Source records =
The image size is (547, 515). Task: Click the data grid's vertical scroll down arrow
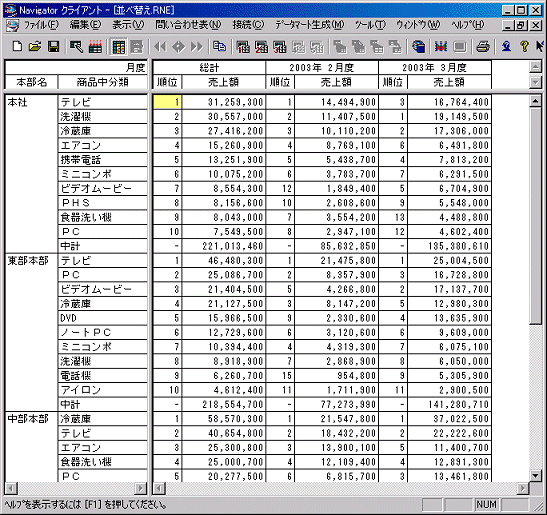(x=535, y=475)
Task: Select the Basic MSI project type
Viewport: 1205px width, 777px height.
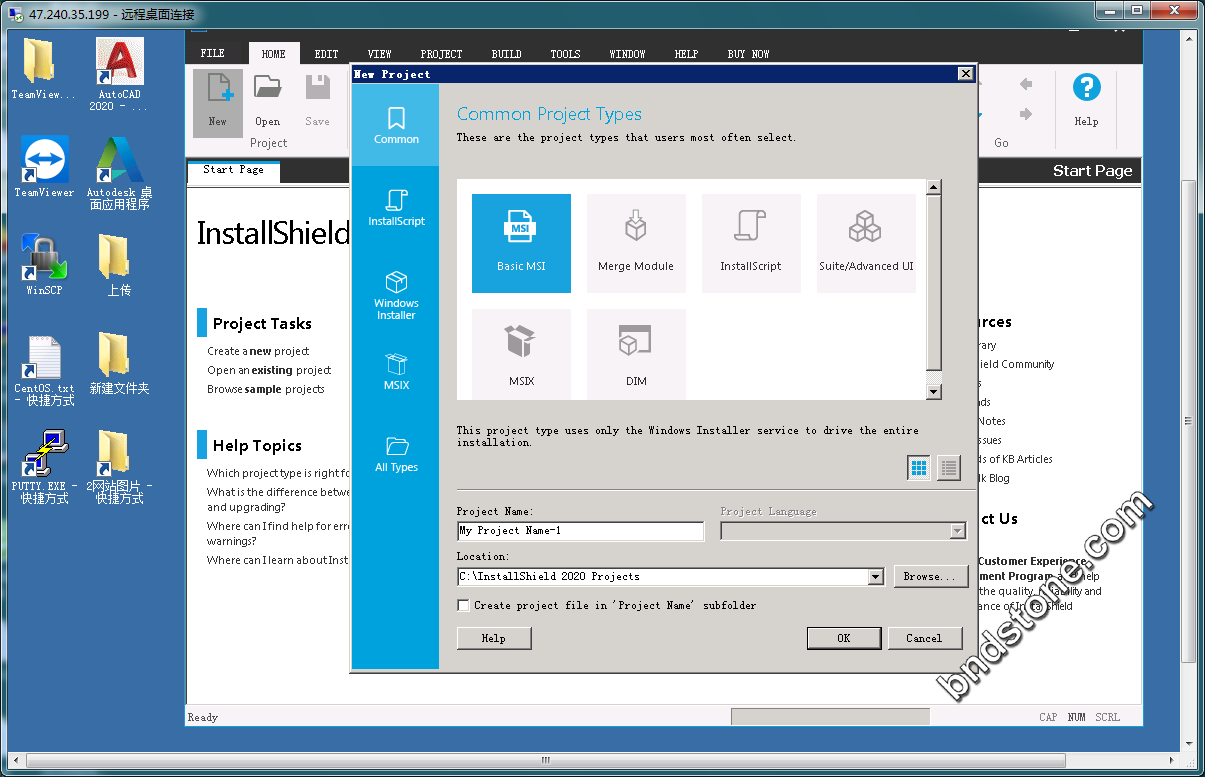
---
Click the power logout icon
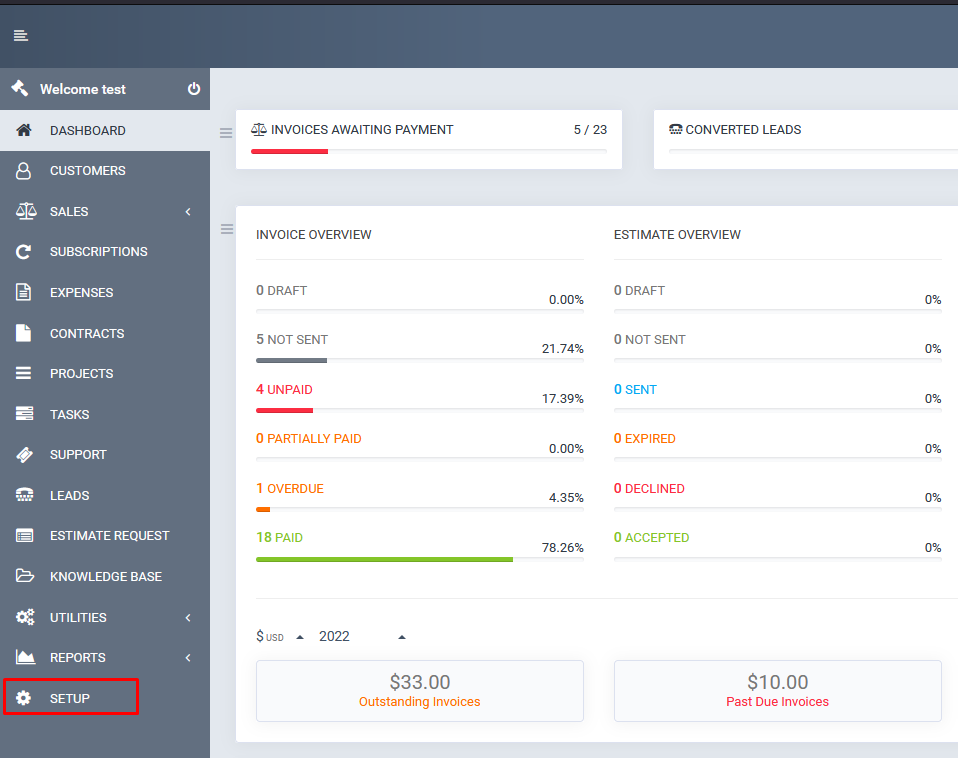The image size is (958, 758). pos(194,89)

What the exercise asks = How many lines of the records contain the string "Task", matching case exactly? Reply with the number only.

The reply = 2